Mountain friends are like no other friends I have ever known. I woke up this morning to the sound of my neighbor outside running a tiller across the area we had discussed for the garden. He just decided to do it for me. Later in the day I went down to borrow a tool to help me clear a different area that’s covered with juniper, very hard to remove. Their three-year-old wanted to show me the new kittens that were born two days ago. When I was coming back up to do my work, she wanted to come. So she did, and her Mom did and we all worked together and cleared that area for new planting. Hannah, the three-year old, has her own garden gloves and rake, which she brought and utilized. Then her Papaw came up with the tiller again and turned the soil over some more. Then we drank some beers and ate wild onions out of the yard. Then we went down to see the kittens again and one had died because it was too far under her Mama’s body and suffocated. The Mama is less than a year old, too young and inexperienced they explained. Hannah got the saddest look on her face and kept holding the dead kitty. Her Mama didn’t want to bury it because she cries too hard every time she buries an animal. Hannah then brought me some eggs that she found, since their chickens lay them here and there around their property, kind of willy-nilly. A real live Easter egg hunt.

It’s just a spring day on the mountain and I feel so blessed by it. Life is good.

Pregnant

March 9, 2010

I spent the day with friends yesterday including my friend Karly, who will be giving birth to a little girl in the coming days. While at their home in Knoxville I heard birds singing – a sound I hadn’t heard yet up where I live on the mountain. Every chirp seemed to impart a visceral thrill. No song is more pure or beautiful, but I think it was the announcement of spring and summer that felt like a bodily release. This morning, on the mountain, I woke up to the sound again as if to affirm the credibility of the news.

Now I’m seeing Karly as a metaphor of the whole world! She’s in probably the most uncomfortable part of pregnancy, the last days. The baby is dropping, pelvic bones hurting, anticipation measured with patience. And in the woods just outside my home Iseem to feel the birds and the little shivering animals, trees and bushes all in breathless, uncomfortable anticipation – everything about two weeks away from exploding with new life.

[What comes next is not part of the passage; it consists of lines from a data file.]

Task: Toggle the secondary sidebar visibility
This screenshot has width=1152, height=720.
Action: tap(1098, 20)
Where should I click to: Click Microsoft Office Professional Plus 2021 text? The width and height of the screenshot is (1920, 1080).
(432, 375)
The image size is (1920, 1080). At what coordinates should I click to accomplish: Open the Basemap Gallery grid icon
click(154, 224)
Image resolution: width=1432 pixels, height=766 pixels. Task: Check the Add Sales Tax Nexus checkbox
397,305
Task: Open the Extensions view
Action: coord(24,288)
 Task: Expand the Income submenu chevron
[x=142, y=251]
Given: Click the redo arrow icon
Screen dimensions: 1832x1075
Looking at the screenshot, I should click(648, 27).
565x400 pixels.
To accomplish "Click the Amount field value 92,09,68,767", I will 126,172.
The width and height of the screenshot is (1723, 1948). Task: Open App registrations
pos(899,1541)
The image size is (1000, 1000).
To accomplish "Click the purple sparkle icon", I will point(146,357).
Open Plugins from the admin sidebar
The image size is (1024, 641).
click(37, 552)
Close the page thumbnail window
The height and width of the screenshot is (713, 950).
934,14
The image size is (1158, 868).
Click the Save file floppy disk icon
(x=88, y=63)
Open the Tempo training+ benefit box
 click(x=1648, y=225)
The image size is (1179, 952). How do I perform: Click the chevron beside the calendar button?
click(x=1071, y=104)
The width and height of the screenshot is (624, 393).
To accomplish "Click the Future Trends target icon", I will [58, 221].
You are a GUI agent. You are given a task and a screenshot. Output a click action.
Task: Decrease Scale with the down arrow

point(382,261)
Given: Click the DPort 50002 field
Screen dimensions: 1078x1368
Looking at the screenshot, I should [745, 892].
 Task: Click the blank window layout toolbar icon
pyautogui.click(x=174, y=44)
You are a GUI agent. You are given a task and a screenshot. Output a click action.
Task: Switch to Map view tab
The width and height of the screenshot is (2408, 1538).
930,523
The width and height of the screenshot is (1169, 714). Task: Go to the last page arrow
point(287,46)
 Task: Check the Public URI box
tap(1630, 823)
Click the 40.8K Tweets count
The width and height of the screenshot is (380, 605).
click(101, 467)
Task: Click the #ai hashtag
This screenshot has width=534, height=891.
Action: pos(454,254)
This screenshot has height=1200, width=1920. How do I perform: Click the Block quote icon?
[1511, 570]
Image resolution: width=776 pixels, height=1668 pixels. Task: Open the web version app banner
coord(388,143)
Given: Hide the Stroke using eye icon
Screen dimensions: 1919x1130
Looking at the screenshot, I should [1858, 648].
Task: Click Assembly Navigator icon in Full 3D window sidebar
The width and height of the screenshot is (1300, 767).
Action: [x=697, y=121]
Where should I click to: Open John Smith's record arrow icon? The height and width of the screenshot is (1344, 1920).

We humans have been gestating too. Whatever this strange experience of winter has created in me is still forming. An article I am writing is at that uncomfortable place where everything I know how to say has been said, a set up for the next part which I don’t know how to say.  The due date is in a week. And the friends I spent the day with yesterday are ready for the thaw so that John can get back into his not adequately heated workshop to renew his furniture building, and Lori, the photographer, is poised to capture on film the first spring flowers as they come up from below. The Oscars have been handed out, and the artists who won them are ready to give birth to a whole new post-Oscar career. My Mom is coming home from the hospital. I feel all of nature ready in anticipation to give birth to something new.

And as so often happens, Rilke’s writing for today aligns with these thoughts.

Allow your judgments their own undisturbed development, which, like any unfolding, must come from within and can by nothing be forced or hastened. Everything is gestation and then birth. To allow each impression and each embryo of a feeling to complete itself in the dark, in the unsayable, the not-knowing, beyond the reach of one’s own understanding, and humbly and patiently to await the dawning of a new clarity: that alone is the way of the artist – in understanding as in creating.
              -Rainer Maria Rilke
                Letters to a Young Poet

Here it all comes. Let’s be ready. It is exciting. Blessings be for the birth of all things.